The issue of geography is another complicated factor. The way the current system is designed, a donor kidney is first offered to the local hospital. If the local center declines the organ, it can then be offered to a wider region, and if it still remains available, then it will be offered to hospitals across the country. The national centers often treat the most ill patients who are in the greatest need of a transplant, but ironically, the longer that kidney sits while centers make their determinations, the less chance the kidney will reach the patients in those centers who need it most. With each passing hour, its functionality decreases. This is a very important issue, and the new proposal does not significantly address this.
Q: What other issues are you considering while trying to develop the new rules?
Dr. Ratner: The ramifications of the current system are complex. Although its original intention was to provide as absolutely fair a system as possible to those on the waitlist, in practice, the reality of it is turns out to be quite complicated. For instance, the way that transplant programs are evaluated has the unintended effect of causing centers to decline organs in order to earn better grades.
Here is how that happens. The performance of transplant centers, which is very carefully monitored by the Scientific Registry of Transplant Recipients, gets graded on post-transplant outcomes. If outcomes fall below a certain level, the program can get penalized or even shut down. If a program is highly selective about which donor organs it will accept, and thereby declines more organs and performs fewer transplants, then the program may earn higher grades as far as its outcomes – but more of its patients remain on the waitlist and die in the process. If programs really want to take care of their patients, they need to be able to transplant as many as possible. That means taking some risk, i.e. considering extended-criteria organs, for instance. But the current system rewards risk-averse behavior. I believe the system needs to evaluate both pre-transplant and post-transplant care when grading centers’ outcomes. The clock should start when a person is listed for transplantation. If that were to be put in place, there might be slightly worse kidney survival outcomes post-transplant, but far more people would be alive in the end.

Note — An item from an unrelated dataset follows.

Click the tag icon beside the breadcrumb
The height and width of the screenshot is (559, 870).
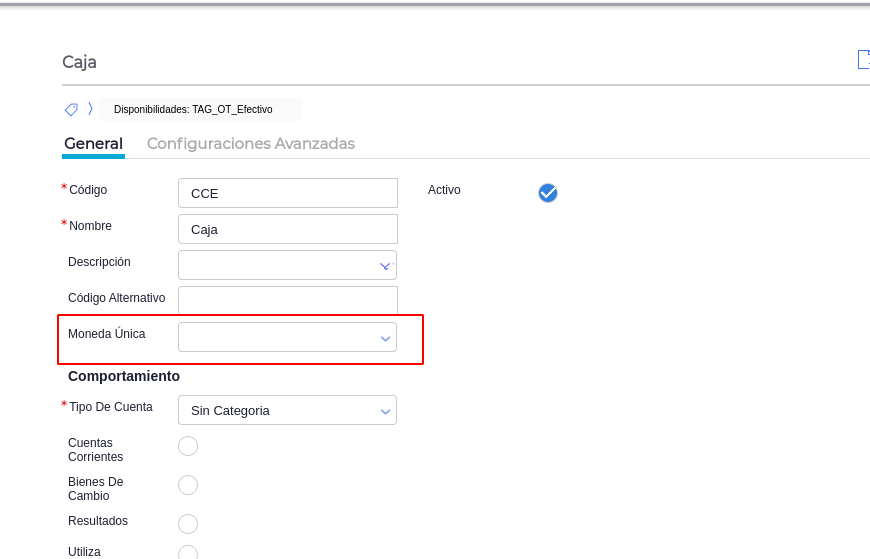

Q: Will the new system provide better matches of kidneys to patients, something like the way the system in Germany roughly matches the age of a kidney with the age of the recipient?

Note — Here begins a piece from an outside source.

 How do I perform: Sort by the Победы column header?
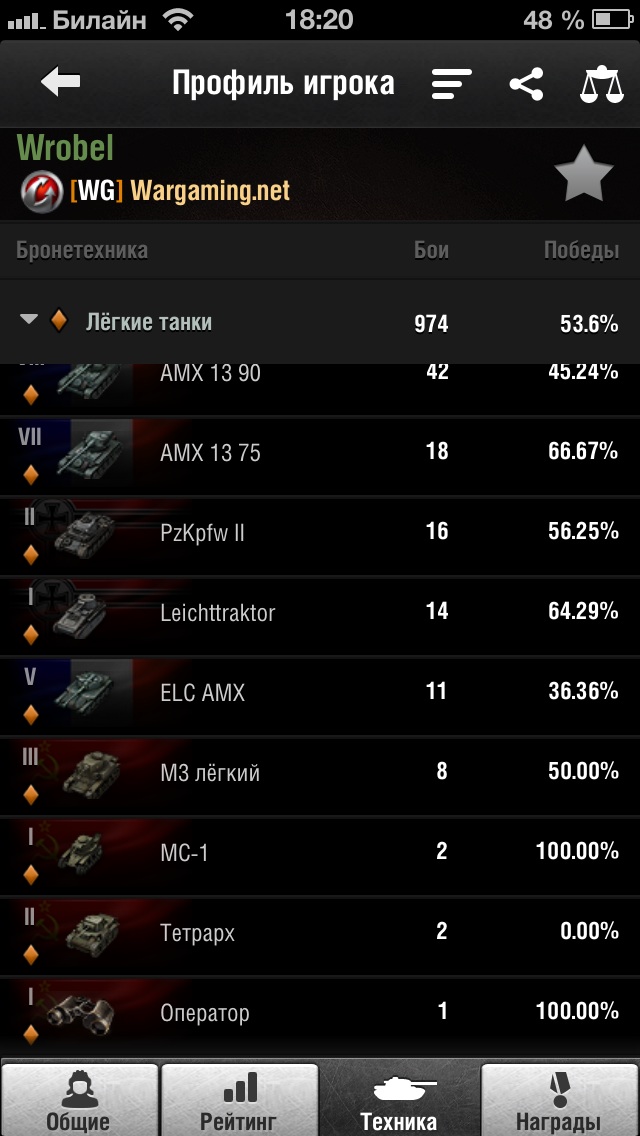[581, 250]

Dr. Ratner: The rationale behind the proposed change will attempt to match the life of donor organs with the life expectancy of patients. Kidneys can not be allocated based on the age of the patient due to age discrimination laws in this country, but other factors will be used to estimate the expected life of the organ. That way, if a kidney is expected to function for 50 years, it can be given to a younger person who is expected to have a long life, while a kidney with less functionality can be given to someone whose life expectancy is five years.
*UNOS is responsible for allocation of deceased-donor organs; patients who receive a living donor kidney, who are not on a waitlist for a deceased-donor organ, are not part of the following discussion.